But onto the topic -- the ultimate in empty nesting. I started my "business" under the guise of filling time for an empty nesting mother. My husband still travels quite a bit, and with two grown and one in college, I had a relatively empty nest with time to fill (and college tuitions to fund). Now, the last little bird has graduated and is truly emptying the nest. SpecialK has earned a grant from a prestigious post-graduate program to go to Taiwan for the next year. Yes -- Taiwan as in 12 hours time difference -- 20+ hours of flight -- no one speaks English -- that Taiwan. The country very near (though not necessarily dear) to China. I'm sorry -- the territory...or whatever it is. It's the place that the US of A is committed to protecting from Chinese aggression, and the very same country that China considers to be theirs. It's the country with 1400 missiles aimed at it from China -- but 'only at the separatists' -- and it's the country that my youngest child will call home as she works for a stipend that the US government will tax despite it being the only way for her to pay her bills.
SO -- the point of this diatribe is that now my nest is truly empty. I'm saying that here and now but for the last time because it occurs to me that I need to start a diary of my life as a babysitter, and that simply cannot be public domain.
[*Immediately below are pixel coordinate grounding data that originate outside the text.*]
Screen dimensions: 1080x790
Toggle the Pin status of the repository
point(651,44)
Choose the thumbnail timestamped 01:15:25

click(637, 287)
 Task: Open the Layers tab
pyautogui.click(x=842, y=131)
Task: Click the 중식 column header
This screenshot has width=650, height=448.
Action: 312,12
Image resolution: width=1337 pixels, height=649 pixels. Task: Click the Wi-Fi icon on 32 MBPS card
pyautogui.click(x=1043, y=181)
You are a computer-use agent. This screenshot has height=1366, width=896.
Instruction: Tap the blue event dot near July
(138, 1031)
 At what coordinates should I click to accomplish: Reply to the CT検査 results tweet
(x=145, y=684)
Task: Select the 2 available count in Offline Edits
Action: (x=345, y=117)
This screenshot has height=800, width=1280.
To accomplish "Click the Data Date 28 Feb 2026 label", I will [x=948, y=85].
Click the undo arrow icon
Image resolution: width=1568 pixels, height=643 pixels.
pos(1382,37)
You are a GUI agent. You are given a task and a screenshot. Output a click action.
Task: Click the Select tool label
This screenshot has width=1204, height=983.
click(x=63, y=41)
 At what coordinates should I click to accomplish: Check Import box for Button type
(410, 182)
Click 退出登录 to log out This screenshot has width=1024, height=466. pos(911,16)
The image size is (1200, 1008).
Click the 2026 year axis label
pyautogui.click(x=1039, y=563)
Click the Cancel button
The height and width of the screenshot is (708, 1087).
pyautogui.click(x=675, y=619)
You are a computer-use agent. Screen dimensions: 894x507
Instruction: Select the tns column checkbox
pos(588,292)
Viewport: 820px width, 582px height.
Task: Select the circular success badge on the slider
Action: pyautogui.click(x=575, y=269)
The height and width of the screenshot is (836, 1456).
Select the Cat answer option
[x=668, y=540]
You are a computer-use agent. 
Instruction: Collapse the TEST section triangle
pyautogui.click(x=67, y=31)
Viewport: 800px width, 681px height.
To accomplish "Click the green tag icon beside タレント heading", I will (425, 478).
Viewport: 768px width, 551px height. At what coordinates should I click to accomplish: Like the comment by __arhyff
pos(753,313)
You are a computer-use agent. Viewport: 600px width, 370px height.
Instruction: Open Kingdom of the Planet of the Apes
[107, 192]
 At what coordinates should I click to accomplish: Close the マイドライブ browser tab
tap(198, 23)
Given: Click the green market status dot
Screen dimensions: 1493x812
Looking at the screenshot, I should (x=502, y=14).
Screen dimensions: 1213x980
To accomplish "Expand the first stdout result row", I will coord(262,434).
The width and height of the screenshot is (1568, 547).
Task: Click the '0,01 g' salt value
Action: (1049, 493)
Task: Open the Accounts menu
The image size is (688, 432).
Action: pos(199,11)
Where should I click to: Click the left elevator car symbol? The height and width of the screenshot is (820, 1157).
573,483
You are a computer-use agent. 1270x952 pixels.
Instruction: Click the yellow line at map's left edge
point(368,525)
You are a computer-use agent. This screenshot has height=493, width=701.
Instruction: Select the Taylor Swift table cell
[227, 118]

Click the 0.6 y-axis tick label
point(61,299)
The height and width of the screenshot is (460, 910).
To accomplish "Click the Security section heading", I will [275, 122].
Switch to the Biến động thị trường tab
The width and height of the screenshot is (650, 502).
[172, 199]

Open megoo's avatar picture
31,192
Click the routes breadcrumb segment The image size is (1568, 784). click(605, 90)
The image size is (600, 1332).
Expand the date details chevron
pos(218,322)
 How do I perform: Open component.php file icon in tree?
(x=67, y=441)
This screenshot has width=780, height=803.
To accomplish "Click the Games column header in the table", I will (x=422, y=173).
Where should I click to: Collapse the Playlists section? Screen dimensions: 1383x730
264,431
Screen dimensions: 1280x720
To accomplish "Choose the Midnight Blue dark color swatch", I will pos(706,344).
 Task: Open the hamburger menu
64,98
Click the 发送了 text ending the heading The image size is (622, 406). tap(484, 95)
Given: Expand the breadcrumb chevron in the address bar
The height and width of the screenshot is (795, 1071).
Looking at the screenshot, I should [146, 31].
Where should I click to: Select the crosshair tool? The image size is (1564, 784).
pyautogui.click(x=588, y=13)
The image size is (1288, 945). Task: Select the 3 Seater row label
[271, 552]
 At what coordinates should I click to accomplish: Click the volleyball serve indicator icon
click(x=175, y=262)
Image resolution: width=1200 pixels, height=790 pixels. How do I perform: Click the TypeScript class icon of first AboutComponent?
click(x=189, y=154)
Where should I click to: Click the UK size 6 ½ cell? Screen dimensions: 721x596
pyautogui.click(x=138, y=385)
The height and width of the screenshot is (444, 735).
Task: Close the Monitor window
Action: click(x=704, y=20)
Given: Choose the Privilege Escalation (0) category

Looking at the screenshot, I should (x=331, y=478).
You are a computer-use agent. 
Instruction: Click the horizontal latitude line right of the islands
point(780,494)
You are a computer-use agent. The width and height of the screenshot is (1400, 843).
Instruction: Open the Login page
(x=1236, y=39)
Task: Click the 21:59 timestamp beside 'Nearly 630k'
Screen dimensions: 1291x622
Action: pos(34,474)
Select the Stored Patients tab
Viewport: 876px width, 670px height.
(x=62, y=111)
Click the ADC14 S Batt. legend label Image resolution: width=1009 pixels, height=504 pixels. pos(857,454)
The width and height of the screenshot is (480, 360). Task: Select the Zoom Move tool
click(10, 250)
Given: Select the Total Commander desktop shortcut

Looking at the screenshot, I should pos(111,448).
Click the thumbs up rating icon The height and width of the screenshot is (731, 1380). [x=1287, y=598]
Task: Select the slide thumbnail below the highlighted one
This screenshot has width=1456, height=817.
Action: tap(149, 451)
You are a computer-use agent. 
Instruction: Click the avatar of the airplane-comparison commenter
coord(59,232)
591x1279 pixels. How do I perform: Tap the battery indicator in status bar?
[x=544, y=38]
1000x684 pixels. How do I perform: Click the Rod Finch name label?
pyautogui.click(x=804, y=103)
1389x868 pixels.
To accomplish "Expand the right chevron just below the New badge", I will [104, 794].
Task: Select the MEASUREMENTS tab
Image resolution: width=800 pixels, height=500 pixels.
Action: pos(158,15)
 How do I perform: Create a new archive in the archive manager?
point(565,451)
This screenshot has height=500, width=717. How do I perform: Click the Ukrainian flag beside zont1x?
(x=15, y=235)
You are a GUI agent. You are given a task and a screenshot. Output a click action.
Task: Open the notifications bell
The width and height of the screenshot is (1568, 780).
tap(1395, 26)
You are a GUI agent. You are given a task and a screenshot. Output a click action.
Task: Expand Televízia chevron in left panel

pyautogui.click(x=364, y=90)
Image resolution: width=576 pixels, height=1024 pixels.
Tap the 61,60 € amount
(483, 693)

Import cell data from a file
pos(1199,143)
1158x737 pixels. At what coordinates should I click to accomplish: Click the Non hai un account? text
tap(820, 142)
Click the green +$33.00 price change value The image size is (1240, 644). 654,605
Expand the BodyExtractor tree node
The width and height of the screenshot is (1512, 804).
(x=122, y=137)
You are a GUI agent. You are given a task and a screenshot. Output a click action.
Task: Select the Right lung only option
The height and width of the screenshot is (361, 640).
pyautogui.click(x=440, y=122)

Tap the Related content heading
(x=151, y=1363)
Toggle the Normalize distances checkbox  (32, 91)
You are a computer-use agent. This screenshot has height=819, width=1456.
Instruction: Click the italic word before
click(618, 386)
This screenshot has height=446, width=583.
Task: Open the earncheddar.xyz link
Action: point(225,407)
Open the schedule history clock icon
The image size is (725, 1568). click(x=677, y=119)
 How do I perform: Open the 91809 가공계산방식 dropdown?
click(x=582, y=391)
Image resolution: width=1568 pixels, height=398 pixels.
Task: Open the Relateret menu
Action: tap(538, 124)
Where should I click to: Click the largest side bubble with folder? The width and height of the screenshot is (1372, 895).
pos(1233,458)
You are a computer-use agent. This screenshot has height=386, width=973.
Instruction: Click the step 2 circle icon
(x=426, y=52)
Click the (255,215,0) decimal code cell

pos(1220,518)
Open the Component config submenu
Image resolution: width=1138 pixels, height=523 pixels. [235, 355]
I will return to using this site to ponder things -- and occasionally seeing someone respond (though often with their own ponderings as opposed to responding to mine -- that's okay too!)
MAD MEN returns to new episodes next week. I've been watching the first season again 'on demand' to get me back to speed. You can appreciate how your own memory deteriorates with age (did I say I'm old?? I'm not, but youth is not a term that would necessarily spring to your lips now that I have celebrated 55). I used to remember everything I did, said or felt -- and now I remember where I put my keys because they go in the same place everyday :)
So -- I'm off for now. I'll talk about vacations and SpecialK's travel to Taiwan in a future episode. Be well my unknown friends. I'm here to talk, but also to listen.